Это прозвучало как-то ужасно неправильно.
С тех пор, как Мэн Ши исполнилось семнадцать лет, у нее лишь все отбирали, начиная со свободы и заканчивая телом. Даже сыну она, пусть и добровольно, отдавала себя настолько, насколько могла. Поэтому за двадцать лет Мэн Ши совершенно отвыкла от мысли, что мужчина в принципе может хоть что-нибудь дать: обычно они только забирали.
Впрочем, одернула она себя, такая мысль была не совсем справедливой. Ее А-Яо и глава Лань все-таки дали ей свободу, а глава Цзинь, пусть и не думая об этом, дал ей, собственно, самого сына.
— А вы сами были влюблены? — словно в созвучие ее мыслям прозвучал вдруг внезапный вопрос. Внезапный — и странный, учитывая, кто его задал.
Судя по тому, как господин Лань запнулся на ровном месте, он и сам не ожидал от себя ни подобной разговорчивости, ни подобной… любознательности.
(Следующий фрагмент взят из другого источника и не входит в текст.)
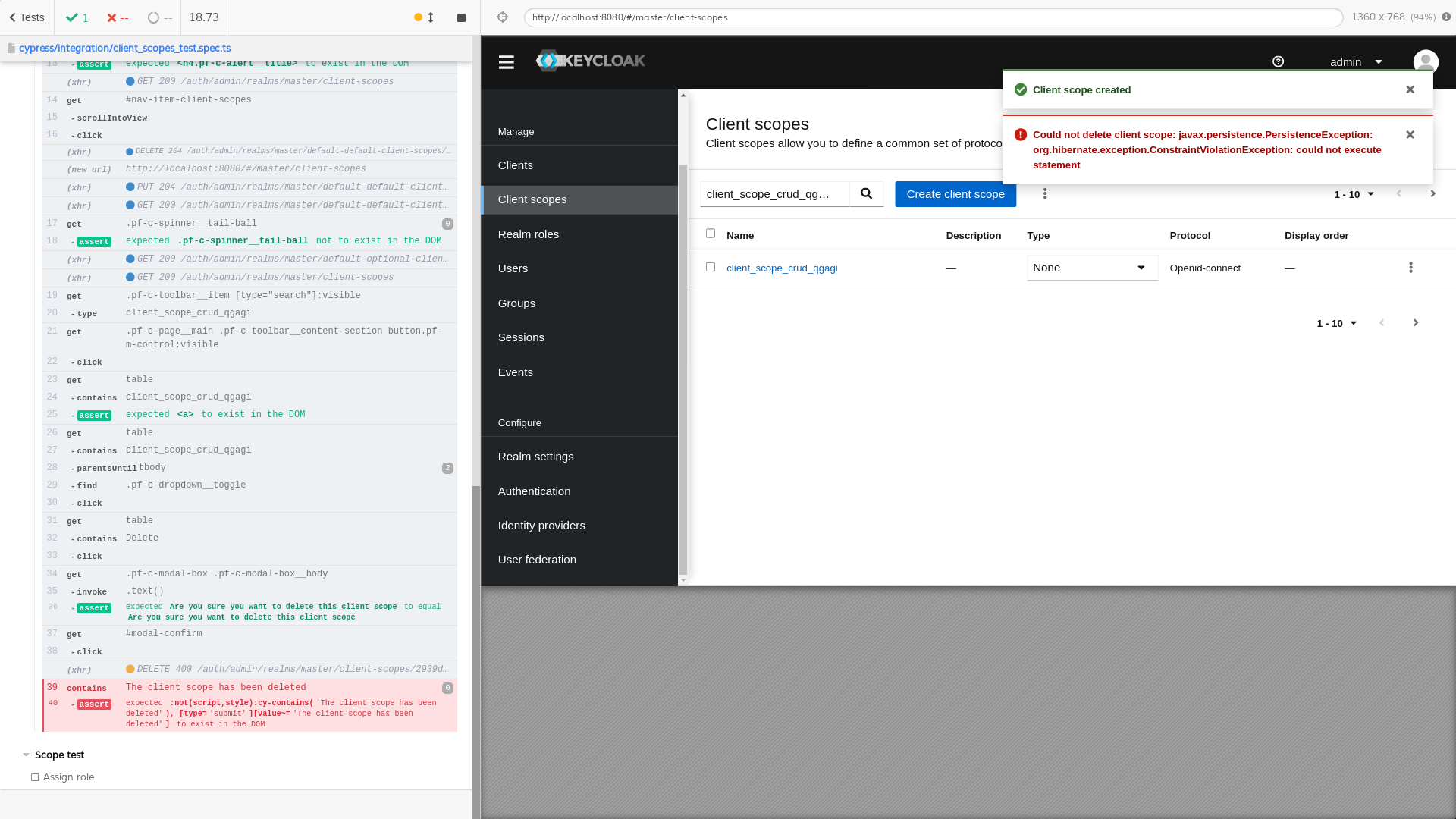Check the select-all checkbox in table header
1456x819 pixels.
(711, 234)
Однако вопрос все же прозвучал и теперь висел между ними, едва ли не вымещая собой воздух, так необходимый для дыхания.
В ивовом доме от мыслей о любви излечивались быстро. Трудно думать о мужчинах в романтическом плане, когда они заплатили за секс с тобой. От мечтаний о том, что кто-то из них все же влюбится и заберет в свой дом, отучали и вовсе специально: престижному и элитному ивовому дому не нужны были скандалы с обиженными женами. Девушки должны были знать свое место.
Мэн Ши позволила себе все-таки мечтать о положении наложницы лишь потому, что верила: отец-заклинатель не может бросить своего сына, наделенного тем же даром. Потом, став старше и оказавшись смещенной в ивовый дом попроще, она даже мысленно отказалась от положения для себя, сохраняя надежду лишь для сына.
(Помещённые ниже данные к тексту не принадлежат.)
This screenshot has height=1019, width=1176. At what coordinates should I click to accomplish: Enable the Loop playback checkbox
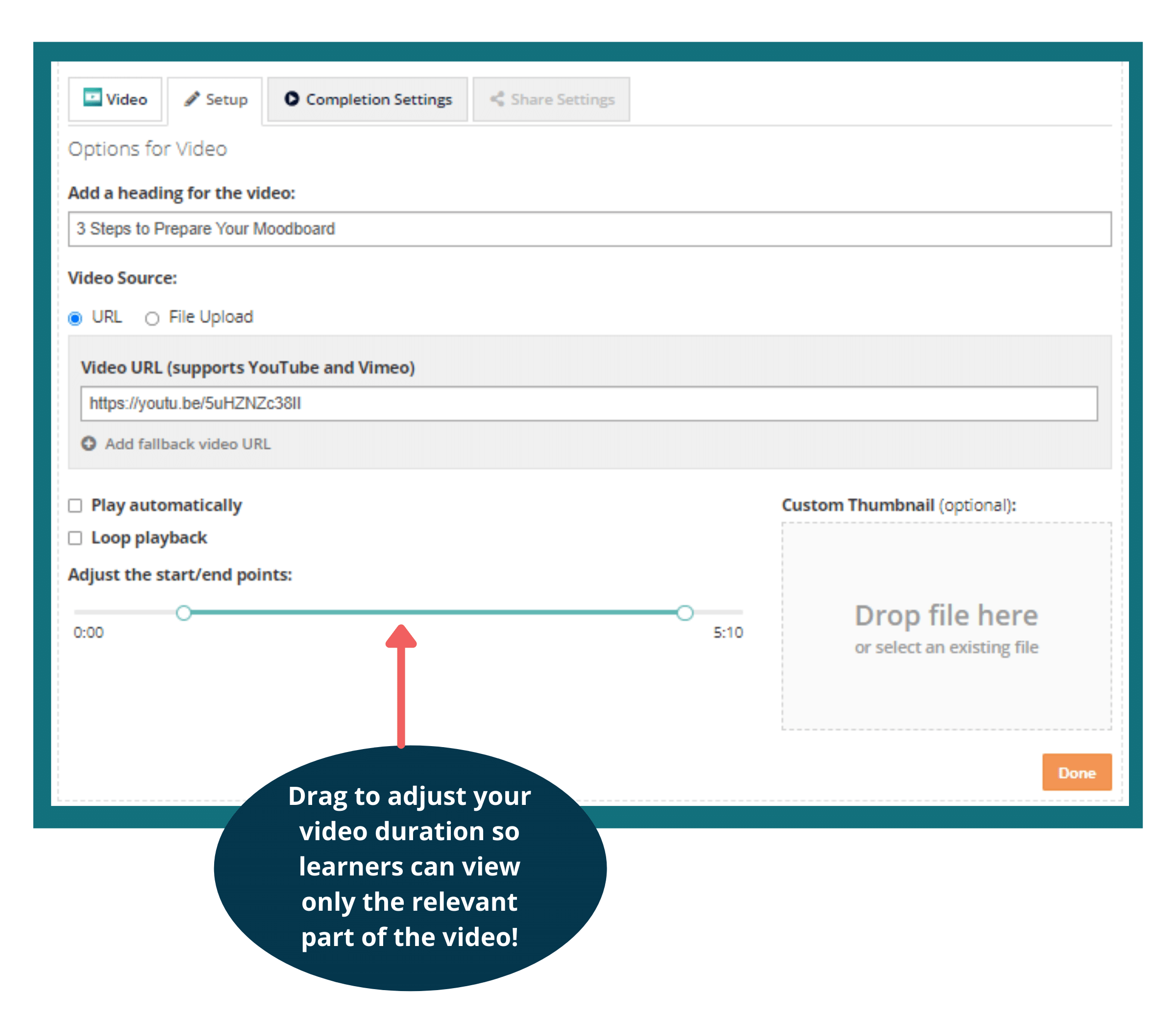pos(75,538)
И ни мгновения ей не хотелось стать наложницей главы Цзинь из-за любви к нему. Да, тот был весьма неплох в постели, а еще — очень привлекательным мужчиной, но к любви это все не имело никакого отношения.
Пока Мэн Ши думала, как ей ответить, Лань Цижэнь заговорил сам.
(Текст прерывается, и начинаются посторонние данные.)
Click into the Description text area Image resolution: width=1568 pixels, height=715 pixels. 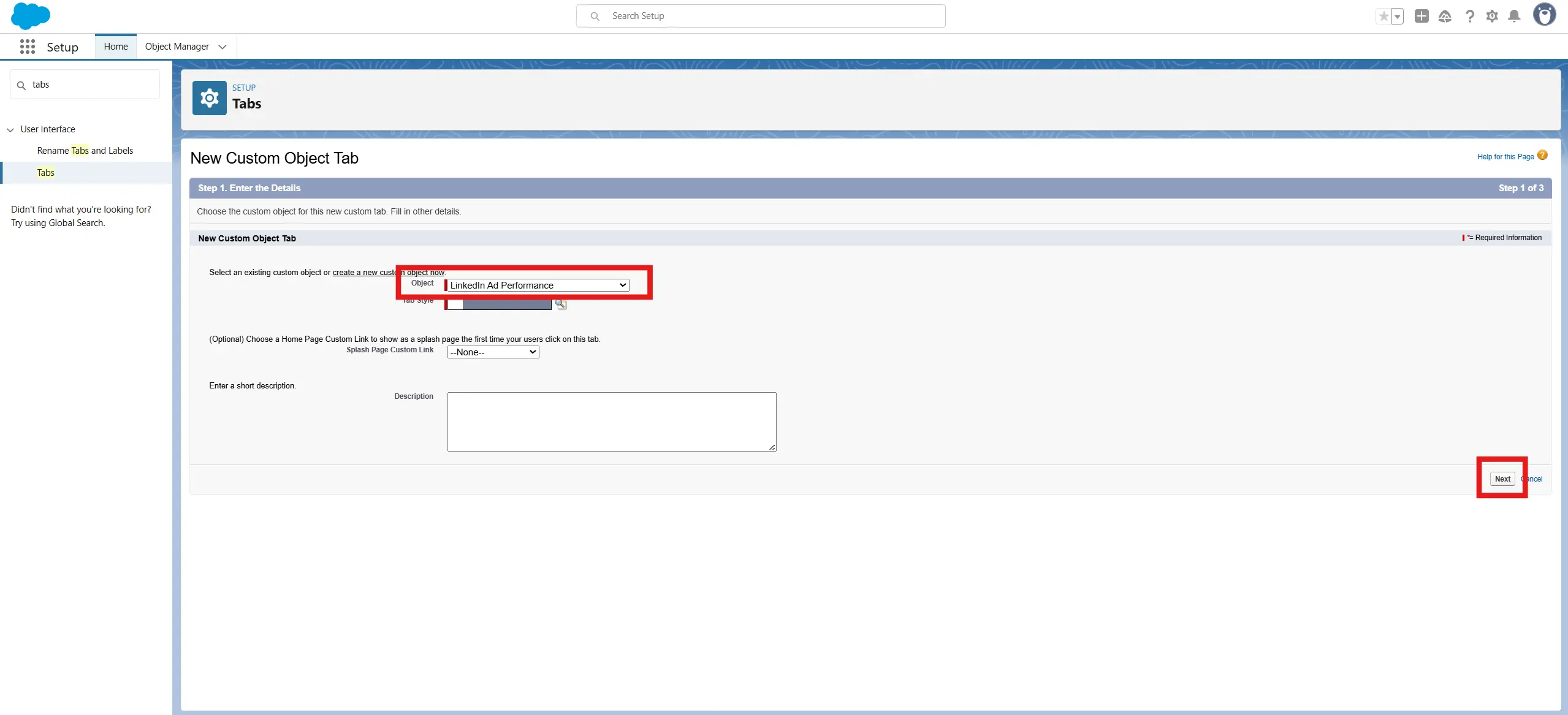[611, 422]
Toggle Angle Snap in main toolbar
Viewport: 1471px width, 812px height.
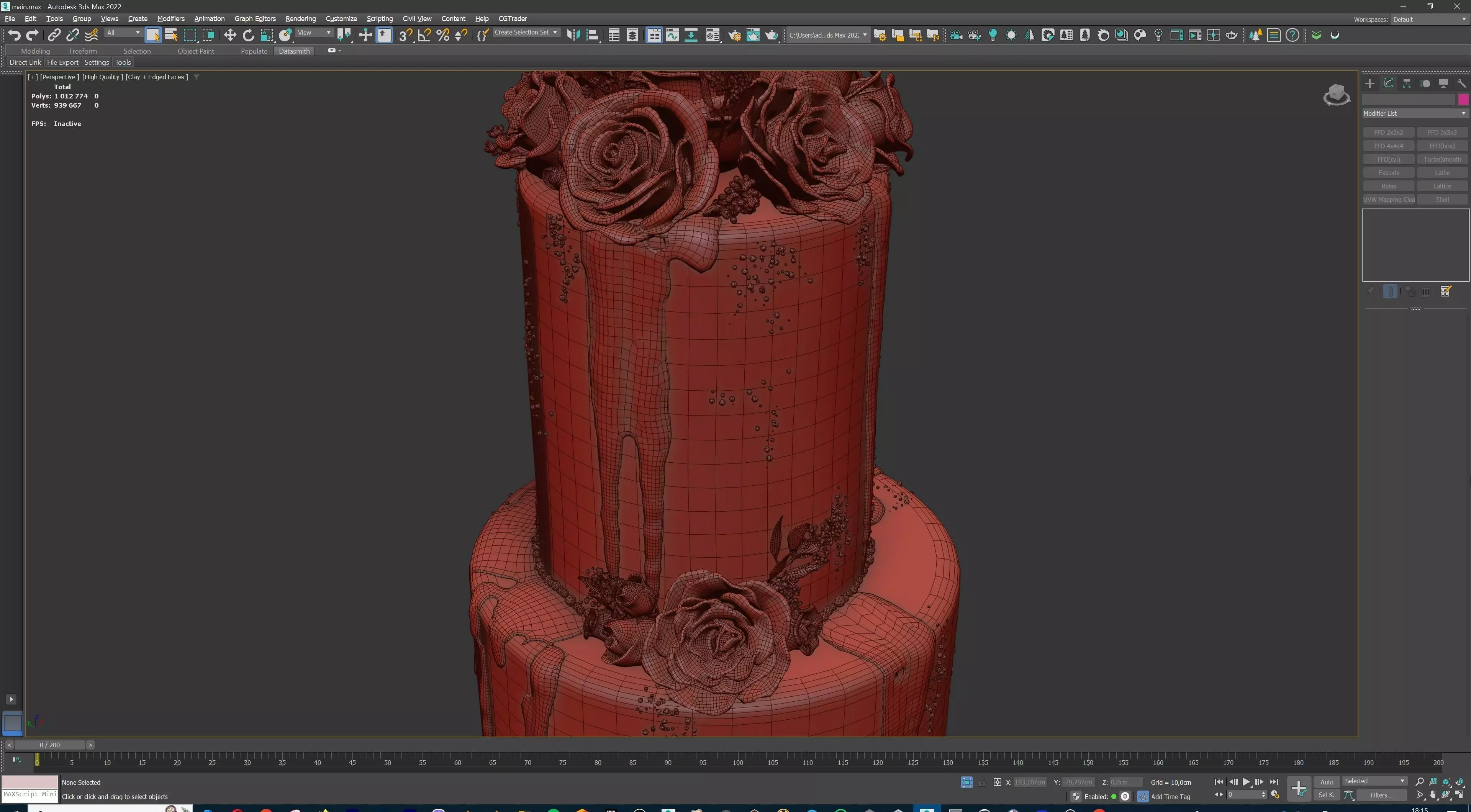(424, 35)
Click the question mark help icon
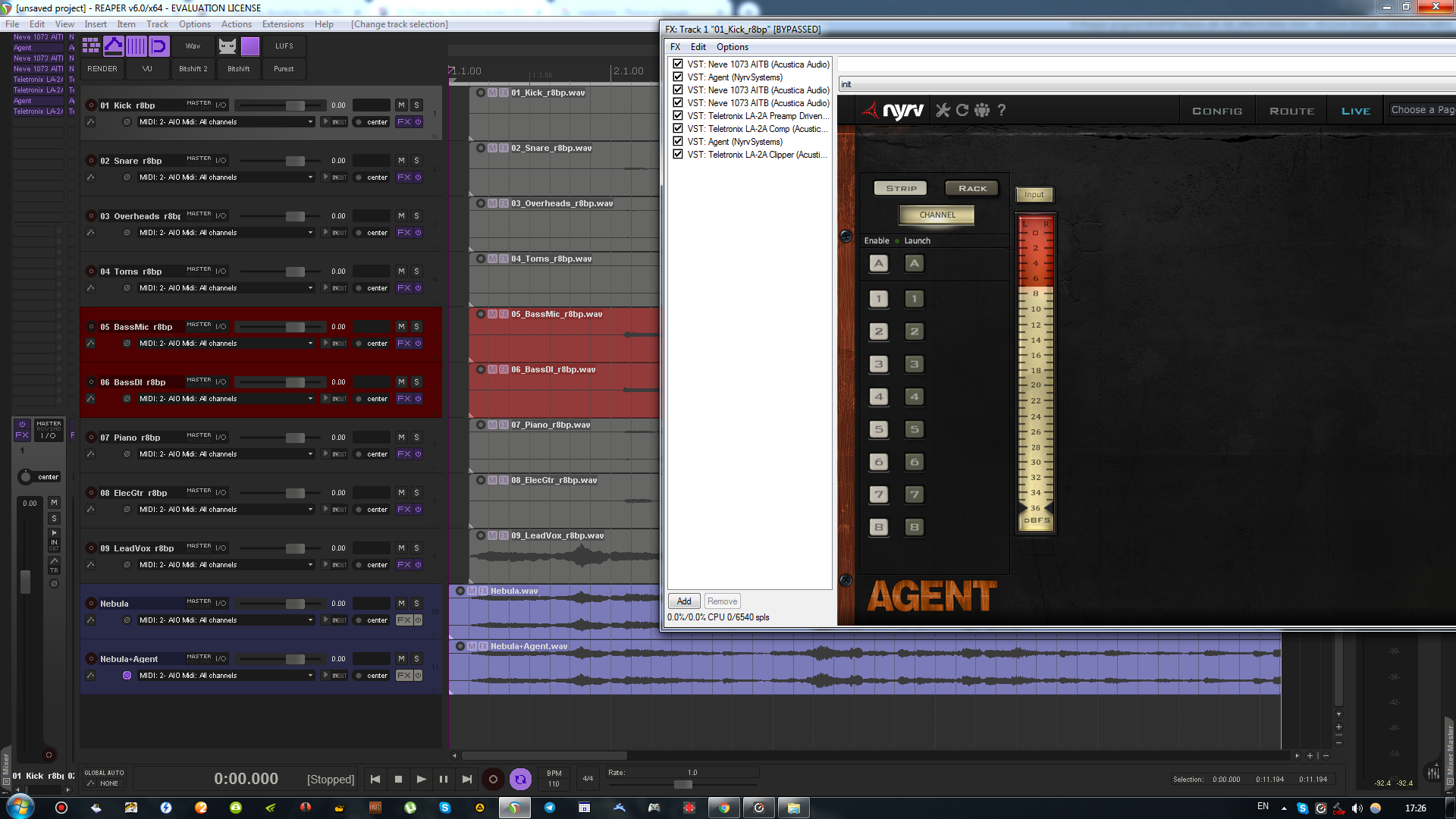This screenshot has width=1456, height=819. click(x=1002, y=111)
— Это был крайне неуместный вопрос, — произнес он так сухо, будто это от него ждали ответа. — Особенно по отношению к матери.
— Я люблю своего сына, — почти одновременно с его последними словами выпалила Мэн Ши.
Она ровно мгновение радовалась, что нашла удачный ответ, пока не сообразила, что тот может быть истолкован превратно. Мэн Ши обернулась к Лань Цижэню, широко распахнув глаза, и выпалила торопливо:
— Я имею в виду…
— Я понял, — ей показалось, или он, внезапно успокоившись, слегка улыбнулся? — Вы хорошая мать, госпожа Мэн.
Казалось бы, столь неловкие темы должны были возвести между ними дополнительные стены, однако оба они продолжили свой путь хоть и в молчании, но без тени тревоги или досады. Словно каждый из них произнес то, что принесло успокоение.